Heim Bea · Nationalrat · 2018-03-01
Heim Bea · Nationalrat · Solothurn · Sozialdemokratische Fraktion · 2018-03-01
Wortprotokoll
Vor Jahren gab es einmal ein Lied, das hiess: "Mir sind mit em Velo da", ein Ohrwurm, den alle pfiffen, vor sich hin trällerten, eine Ode aufs Velofahren, dem Gospel "Just Over in the Gloryland" entlehnt. Der Titel wurde sprichwörtlich. Heute ist nicht mehr das Lied der Hit, sondern das Velofahren an sich. Darum besteht klar ein öffentliches Interesse, Infrastrukturen zu schaffen, die nötig sind, damit die Schweiz ein Veloland wird.
Das Velo ist das ideale Verkehrsmittel im Nahverkehr. Es ist schneller, wendiger als der motorisierte Individualverkehr. Es ist energetisch rationeller als der motorisierte Individualverkehr und schont die Umwelt, hält fit, schlank, gesund. Wer also in sichere, bequeme Velowege investiert, investiert in die Volksgesundheit, damit Jung und Älter beweglich und leistungsfähig bleiben. [PAGE 136]
Wer in sichere Velorouten investiert, investiert auch in den Tourismus. Heute generieren touristische Velowege in der Schweiz pro Jahr einen Umsatz von rund 2,7 Milliarden Franken, Tendenz steigend. Es geht natürlich nicht immer ohne Friktionen, zum Beispiel mit Wandernden. Aber die vorliegende Initiative und auch der Gegenentwurf fördern hier das Miteinander und stärken einen zunehmend wichtig werdenden Pfeiler des Sommertourismus.

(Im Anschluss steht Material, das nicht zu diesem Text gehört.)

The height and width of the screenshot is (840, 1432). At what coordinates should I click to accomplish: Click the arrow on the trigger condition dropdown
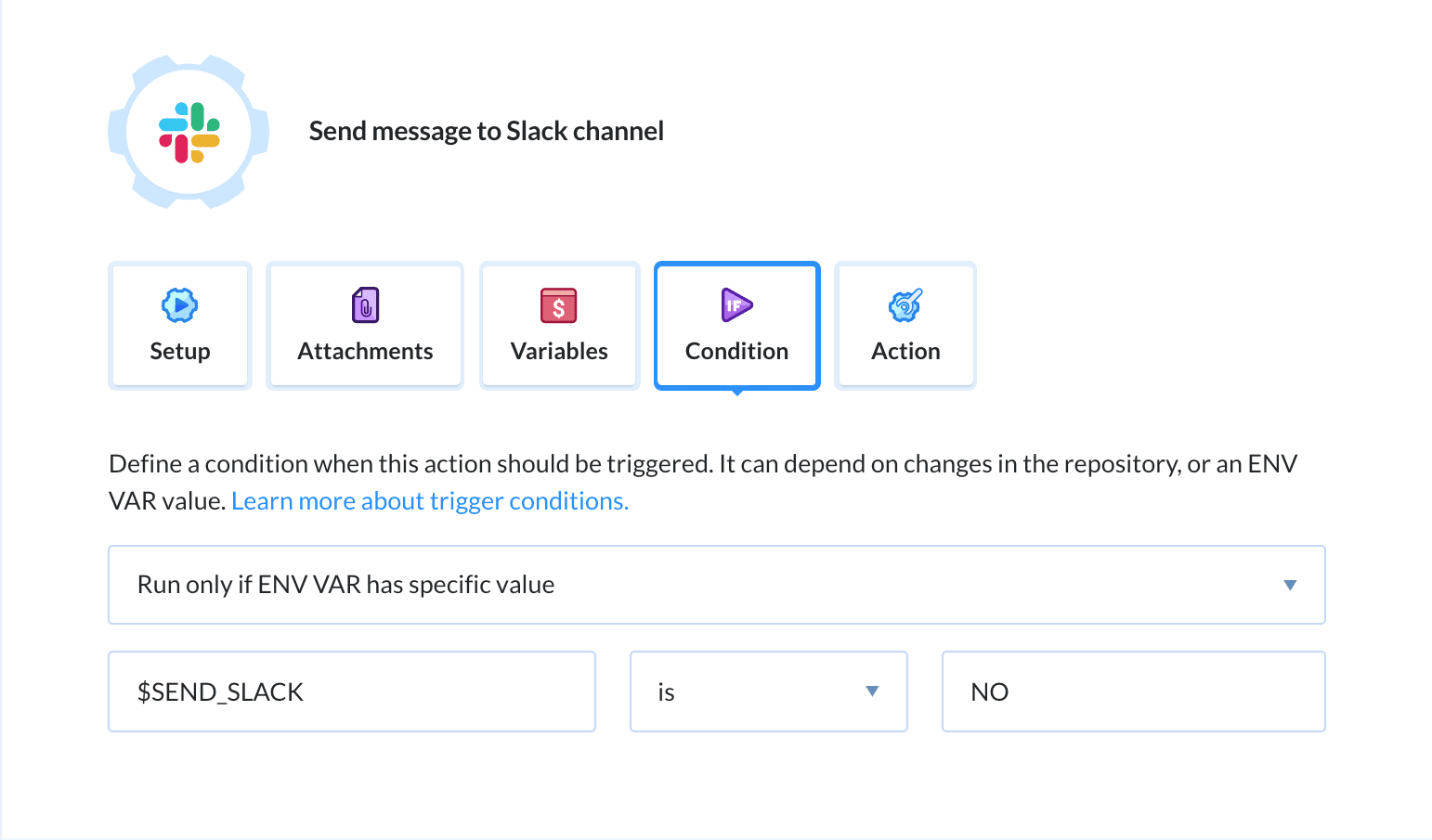click(1289, 585)
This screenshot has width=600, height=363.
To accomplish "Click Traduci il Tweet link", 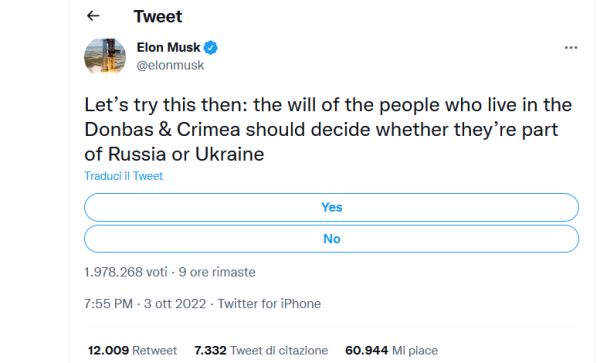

Noch grösser als der touristische Nutzen ist der gesellschaftliche. Velofahrerinnen und Velofahrer machen etwas für ihre Gesundheit, ganz im Sinn der vielgerühmten Eigenverantwortung. Sie sparen damit Gesundheitskosten und letztlich Krankenkassenprämien. Sie entlasten mit ihrem Velofahren aber auch die Infrastruktur, auch für Autofans wie Kollege Erich Hess. Diese profitieren auch davon. Zudem sind Fahrradinfrastrukturen deutlich kostengünstiger als Strassen für Motorfahrzeuge. Wenn mehr Leute Velo fahren, wird das gesamte Verkehrssystem weniger belastet und werden Verkehrsspitzen geglättet.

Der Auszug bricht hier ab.